Both countries have an opportunity to alleviate shipping chokepoints while boosting their own economies and geopolitical standing.
In 2021, the Japanese firm’s vessel, the Ever Given, became lodged in the Suez Canal blocking it for seven days and disrupting the narrow waterway which carries 12% of global trade. The public received a crash course in shipping logistics and they learned something the experts already knew, that the world’s shipping lanes are congested and vulnerable and becoming more so by the day.
The eight shipping chokepoints (i.e., canals, straits) are getting worse because shipping lanes are busier, upgrades to existing chokepoints slow to occur, with new passageways mostly failing to go beyond the planning stage. According to the Economist, in 2010, 8.4 billion tonnes of cargo travelled by sea. By 2019, this had grown to 11.1 billion tonnes. In 2000, 42% of global grain exports passed through at least one maritime chokepoint, according to Chatham House, a think-tank. By 2015, the figure had risen to 55%.

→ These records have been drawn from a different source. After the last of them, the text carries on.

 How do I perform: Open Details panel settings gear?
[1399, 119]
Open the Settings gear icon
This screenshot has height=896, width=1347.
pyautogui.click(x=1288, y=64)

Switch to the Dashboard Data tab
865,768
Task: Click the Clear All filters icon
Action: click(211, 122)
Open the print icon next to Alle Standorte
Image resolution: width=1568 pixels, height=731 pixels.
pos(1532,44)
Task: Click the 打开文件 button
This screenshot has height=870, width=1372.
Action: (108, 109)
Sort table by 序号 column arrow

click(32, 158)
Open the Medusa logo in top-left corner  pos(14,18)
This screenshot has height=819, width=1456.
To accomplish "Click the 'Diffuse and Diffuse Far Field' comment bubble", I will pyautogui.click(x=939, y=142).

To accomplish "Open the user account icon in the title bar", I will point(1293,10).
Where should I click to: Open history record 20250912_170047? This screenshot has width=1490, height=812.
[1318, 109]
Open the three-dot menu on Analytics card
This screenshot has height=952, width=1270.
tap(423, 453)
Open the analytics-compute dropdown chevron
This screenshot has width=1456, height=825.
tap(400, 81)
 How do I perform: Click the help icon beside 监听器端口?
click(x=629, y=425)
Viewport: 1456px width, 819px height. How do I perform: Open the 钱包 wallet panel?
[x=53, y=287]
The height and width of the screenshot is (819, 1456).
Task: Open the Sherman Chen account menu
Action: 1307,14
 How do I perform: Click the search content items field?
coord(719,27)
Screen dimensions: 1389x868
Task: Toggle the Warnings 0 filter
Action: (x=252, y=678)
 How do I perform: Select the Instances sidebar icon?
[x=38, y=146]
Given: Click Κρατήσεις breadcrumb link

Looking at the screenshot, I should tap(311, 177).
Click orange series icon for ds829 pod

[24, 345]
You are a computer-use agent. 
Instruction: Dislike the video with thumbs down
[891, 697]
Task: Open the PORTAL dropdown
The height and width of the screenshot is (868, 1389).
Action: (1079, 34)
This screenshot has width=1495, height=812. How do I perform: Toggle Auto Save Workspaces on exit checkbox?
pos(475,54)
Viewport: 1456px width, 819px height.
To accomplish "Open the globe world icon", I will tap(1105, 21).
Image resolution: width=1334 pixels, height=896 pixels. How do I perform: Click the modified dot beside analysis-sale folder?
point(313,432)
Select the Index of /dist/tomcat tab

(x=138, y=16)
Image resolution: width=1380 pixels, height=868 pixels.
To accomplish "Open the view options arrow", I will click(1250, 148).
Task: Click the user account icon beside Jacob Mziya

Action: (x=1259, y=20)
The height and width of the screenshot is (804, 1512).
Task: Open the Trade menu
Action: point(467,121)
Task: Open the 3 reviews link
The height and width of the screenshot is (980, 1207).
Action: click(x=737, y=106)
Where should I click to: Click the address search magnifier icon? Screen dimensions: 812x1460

Interesting to emerging market real estate investors is that two of the world’s eight chokepoints can be eased through the creation of land bridges in Mexico and Thailand. The two land bridges traverse narrow portions of the respective countries and are nearby the Panama Canal and Strait of Malacca chokepoints, respectively.
Emerging Real Estate Digest has previously written about Mexico’s Interoceanic Corridor, let’s now take a look at Thailand’s.
Thailand’s Land Bridge
Thailand’s proposed land bridge seeks to take advantage of congestion at the Strait of Malacca chokepoint, presently the shortest sea route to move goods from the Persian Gulf to Asian Markets. The 550-mile long strait runs past Indonesia, Malaysia and Singapore and at its narrowest point is only 1.5 miles wide. Roughly a quarter, or 15 million barrels per day, of all oil transported by sea passes through this strait. It transports 80% of China’s oil from sea shipments.
Thailand’s land bridge would bypass the congested Strait of Malacca by establishing two deep sea ports and linking them with 90 kilometers (i.e., 55 miles) of rail, road and oil pipeline networks. Shippers using the land bridge could expect to shorten shipping times by at least two days. Thai authorities estimate the project would boost annual GDP growth by one to two percentage points annually.
If, and that’s a big if, Thailand can get this right, it could establish itself as a global shipping hub similar to nearby Singapore. Vietnam is making moves to do something similar by recently starting to make direct sea shipments to America putting itself in direct competition with Dubai, Shanghai, Hong Kong and Singapore. Further value is planned to be unlocked by connecting the new land bridge to the exceptional manufacturing hub in the Eastern Economic Corridor. The oil fields in the Gulf of Thailand could be more quickly and fully brought online and oil transported to foreign purchasers via the new infrastructure and connecting it to other projects already completed and planned.
Obstacles to Overcome
The challenges to successfully bring the new land bridge to reality boggle the mind, but aren’t technically insurmountable. I use the word “successfully”, because building the land bridge alone is not sufficient and risks creating a glittering metallic white elephant in the middle of Thailand’s least developed and most dangerous region.
Cost. The price tag of between $27 and $35 billion are massive figures for a country like Thailand. Even China’s Belt and Road Initiative would struggle to make a dent in the financing need. Most of the costs are associated with establishing the two deep-sea ports in Ranong and Chumphon, and the oil infrastructure to hold and pump out the liquid gold received from oil tankers from the Andaman Sea and Gulf of Thailand.
Separatist Movement. Many in the south of Thailand, in the undeveloped and poor areas where the land bridge would cross, favor separating from Thailand. The separatists could cause construction delays and cost overruns. One reason a canal isn’t on the table is because it would physically split the country into two which could give rhetorical and legal fodder to the separatists.
Increased Coordination. Ships would need to be unloaded and reloaded, and some may rather prefer the longer journey through Singapore requiring fewer logistics steps and risks. Delays could easily exceed the potential time and cost savings associated with using Thailand's land bridge.
China and America tug of war. China’s financial and operational involvement would raise ire from the increasingly irrelevant Washington DC, and more importantly from nearby Asian neighbors. Thailand inserting itself and challenging shipping incumbents in the region, at this moment, is unlikely to end well for Thailand. Sabotage, piracy and other similar shipping disruptions are more likely now that the American navy is removing its protection guarantee of shipping lanes the world has enjoyed gratis since the end of the second world war.